Retargetability of the Orange C toolchain

When one talks about retargability, one often is talking about retargeting a compiler, so that it can handle either a different frontend {which would the difference between C and Pascal for example} or a different backend {which would be the difference between running on an Intel processor and a Motorola processor for example}.

But there is more to it than that if one starts considering how to retarget an entire toolchain.

Retargeting the compiler is still important, and it turns out that is one of the more difficult things, but other things in the tool chain need to be retargetable as well, for example the mapping in the assembler between human readable code and binary data needs to be retargetable.

The following items need to be retargetable to make a truly retargetable toolchain:

These items will be elaborated in the following sections.

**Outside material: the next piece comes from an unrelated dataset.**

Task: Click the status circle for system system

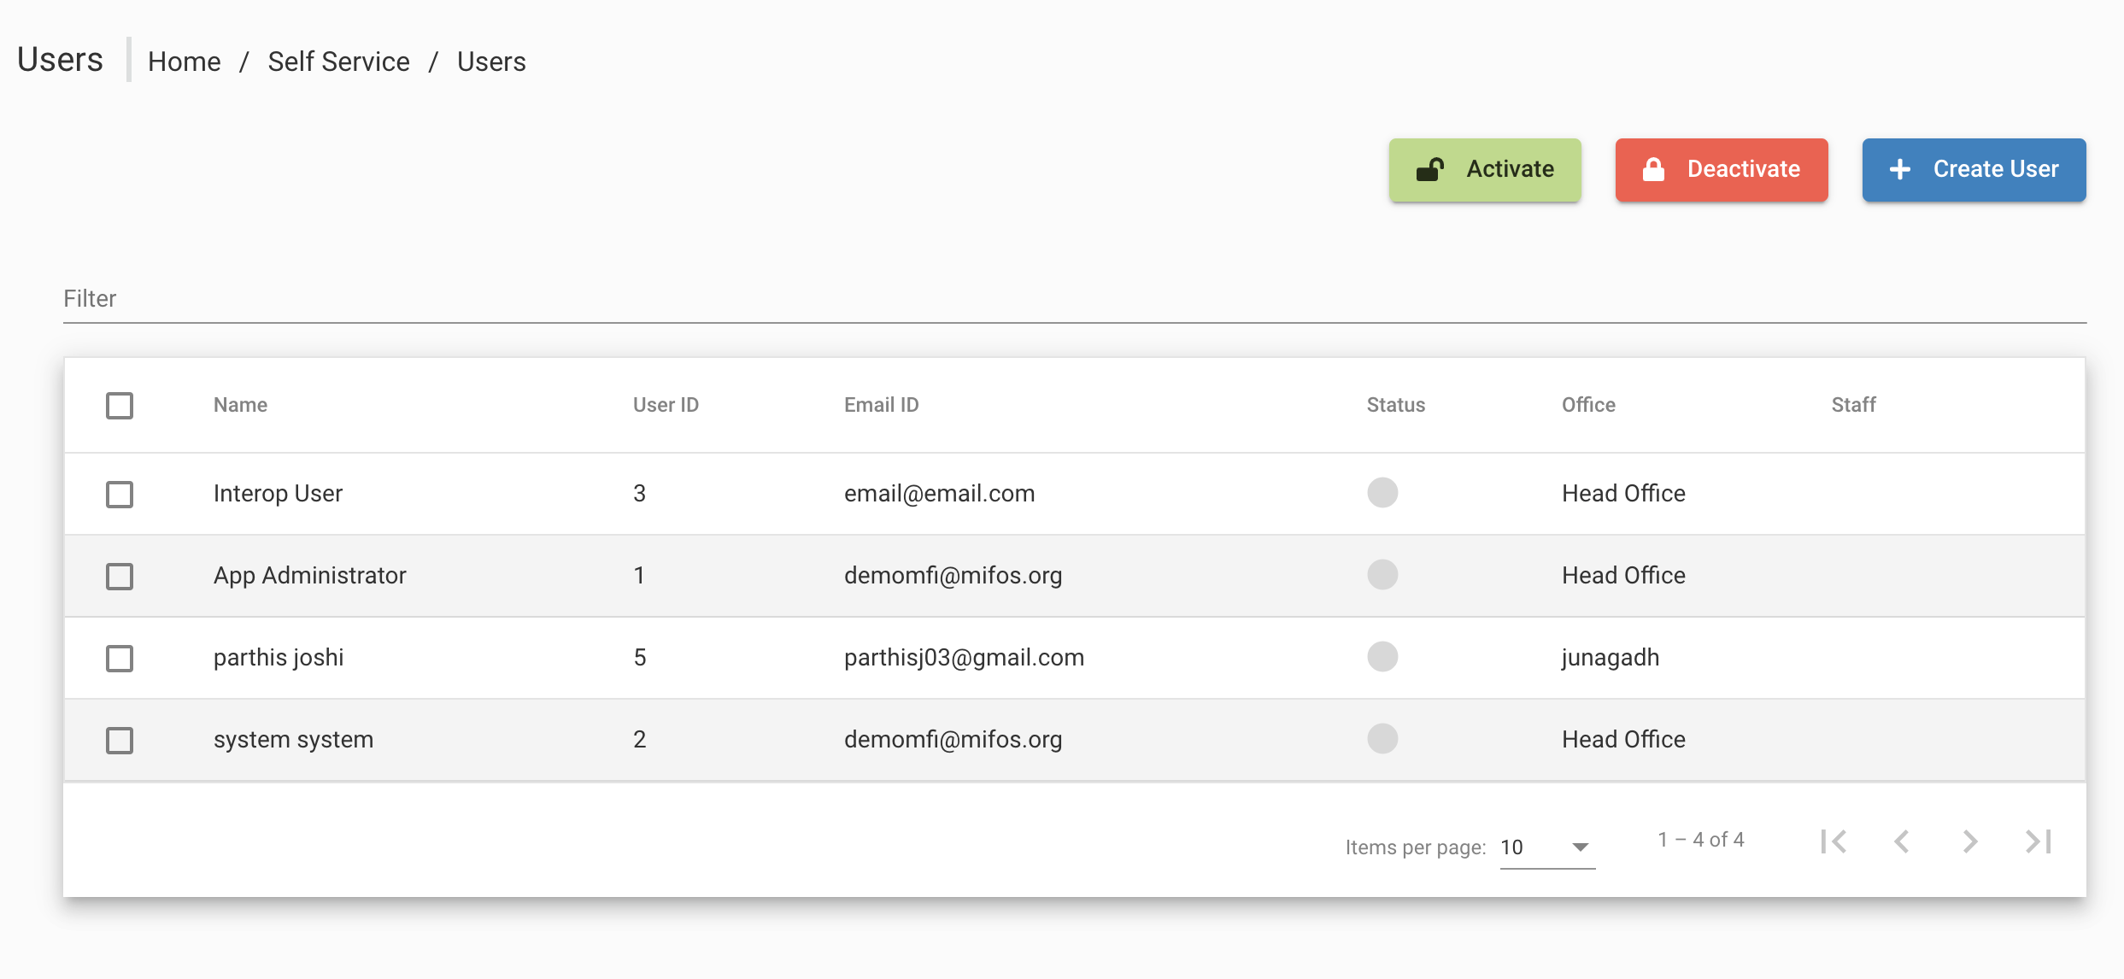Action: tap(1382, 739)
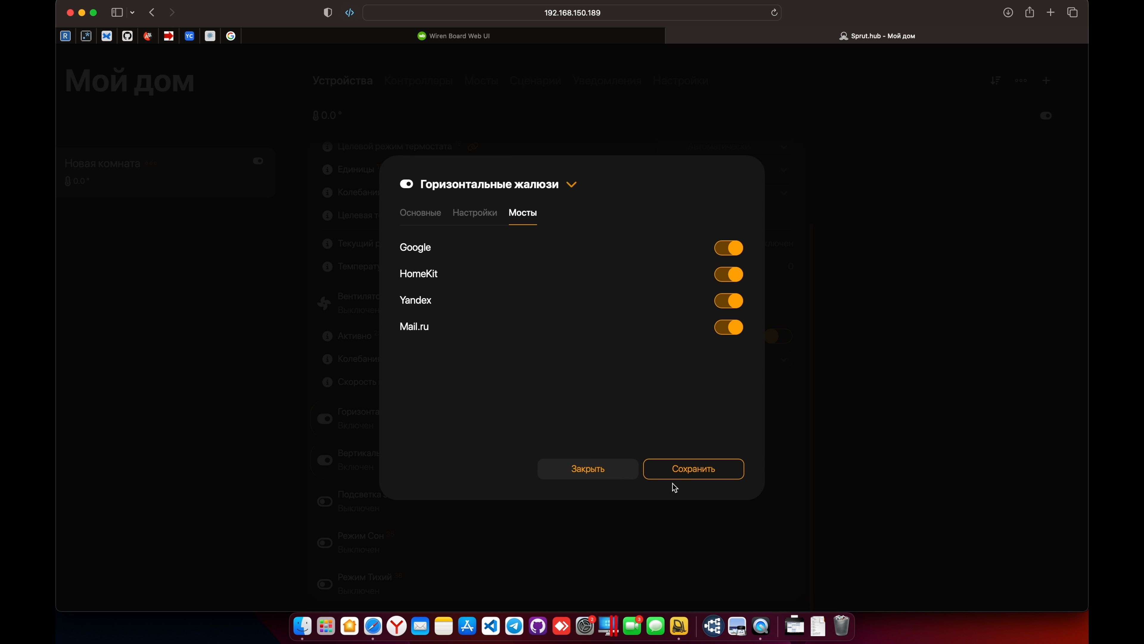Click the Закрыть button

click(x=588, y=469)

the mapping from the source code language such as C or C++ to some intermediate code representation

Basically this means the source code language parser and the intermediate code need to share as little as possible in terms of data structures. In OrangeC it also means that aliasing calculations are pushed out of the front end into the intermediate code to genericize the process. There is an interesting research paper that shows that you don't really lose much from the loss of context this implies.

optimizations and code improvements need to be done as much as possible in the intermediate code

The idea is that the work in the front end and back end should be minimized, to allow easier retargeting. In practice this is problematic however, as the backend sometimes can generate more optimal code if it has live register information for example. To ease the process of retargeting OrangeC does the register allocation in the intermediate code phase, with some guidance from the back end in terms of what registers are dedicated to different purposes.

the mapping between the intermediate code and the assembly language

This is where some future work in Orange C lies - there is an architecture description under development that presently guides the process of translating assembly language to binary codes; eventually it will also guide the translation into assembly language given the intermediate code.

the mapping between the assembly language and the binary output

As it turns out the assembler is already highly retargetable; past work has left the project with an architecture description file which should be suitable for guiding an arbitrary translation from assembly language mnemonics to binary codes.

the mapping from the binary output to the actual data file an OS requires of its executables

The linker has generic output file format. However, it has the concept of something similar to 'plugins' which can be configured in an XML file and then selected from the command line. Each plugin comes with a specification file that is used to guide the formation of sections such as code and data sections, and may also allow specification of constants that will be used by a post-link step to generate the output file executable. These constants may be further taylored from the linker command line using a concept similar to defining macros on a C Compiler command line; for example WIN32 PE files have internal alignment values that may be affected this way.